During the course of negotiations, the Joint Conference Committee on Mortgage Foreclosures has substantially narrowed the scope of the bill and limited the protections to borrowers relative to the version of the bills that were before the Assembly and Senate Banking Committees earlier this year. Specific changes include:

  • Narrower Scope of Coverage: the final bill includes a number of changes which narrow the loans and servicers that are covered by the bill, including
    • Limits covered loans to first liens of owner-occupied, one-to-four unit principal residence mortgages. Previously, coverage included all residential mortgage loans.
    • Limits application of procedural requirements and single point of contact requirements to only servicers with more than 175 foreclosures per year. General obligations, including prohibiting dual tracking and prohibition on false documents will still apply to all servicers.
  • Elimination of Chain of Title Requirements: Earlier versions of the bills required lenders/servicer to record all assignments and to make available evidence of all assignments as part of a comprehensive chain of title requirement for the right to foreclose. These provisions were deleted. The bill now requires evidence of and an offer to make available to the borrower the last assignment.
  • Addition of a Comprehensive Right to Cure: Prior versions of the bill omitted requirements for servicers to have a right to cure violations in lieu of legal liability. The final version includes an express and comprehensive right to cure that extends until the notice of trustee sale is filed. A mortgage servicer can avoid liability by curing a violation before a foreclosure sale.
  • Elimination of Statutory Damages: Originally the bill provided post-sale minimum statutory damages of the greater of actual damages or $10,000. The final version eliminated any minimum statutory damage award, so that borrowers may only receive actual damages. Treble actual or a minimum of $50,000 damages would continue to apply only for intentional, reckless violations or willful misconduct.
  • Single Point of Contact Requirements Are Weakened: Rather than requiring a single person as in the National Mortgage Settlement, the final bill allows servicer to identify the point of contact to include multiple individuals, each of whom have knowledge of the borrower's status and loss prevention alternatives, access to decision makers, and the responsibility to coordinate the flow of documentation between borrower and mortgage servicer.
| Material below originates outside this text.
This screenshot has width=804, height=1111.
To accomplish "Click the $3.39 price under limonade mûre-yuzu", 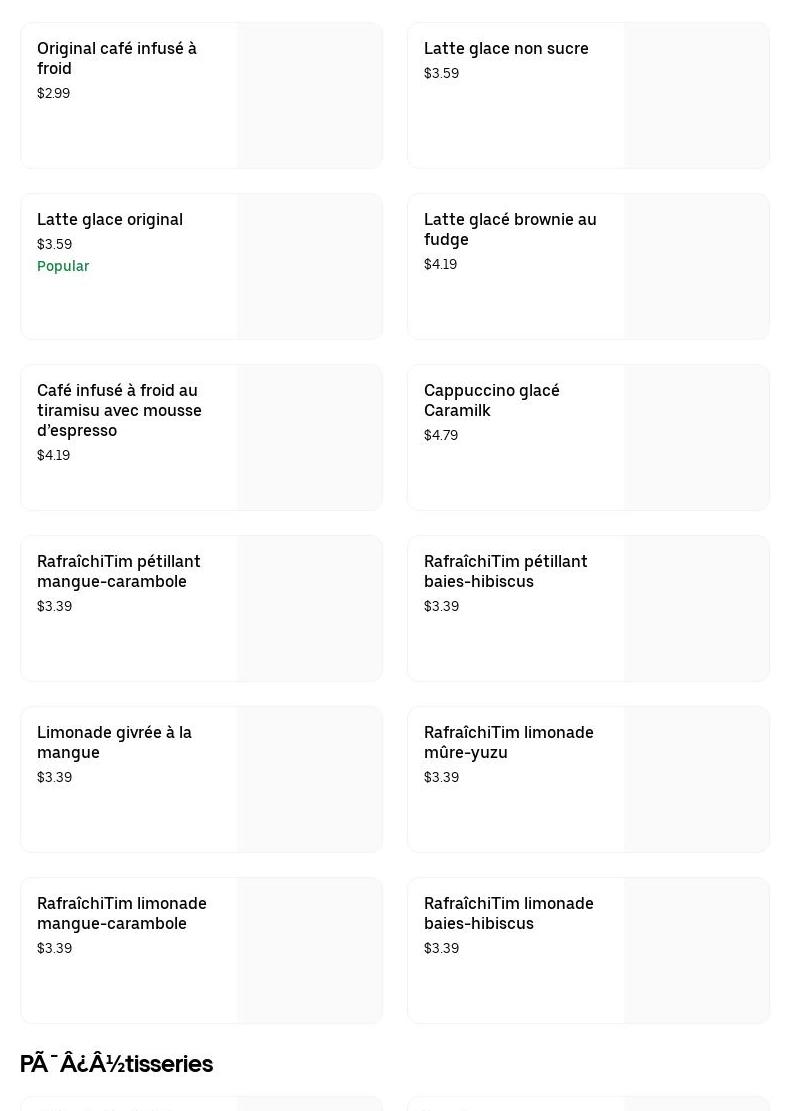I will tap(441, 777).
  • 5 Year Sunset: The enforcement provisions for Dual Tracking and Document Verification violations sunset after 5 years. A general prohibition against Dual Tracking and "Robosigning" will remain in effect.

These compromises reflect months of hard work and negotiations on the part of the Conference Committee Members, the Sponsor, Authors, and Industry Representatives and Consumer Advocates. Despite the many compromises, the bill makes critical advances in providing core protections for borrowers with a robust enforcement regime.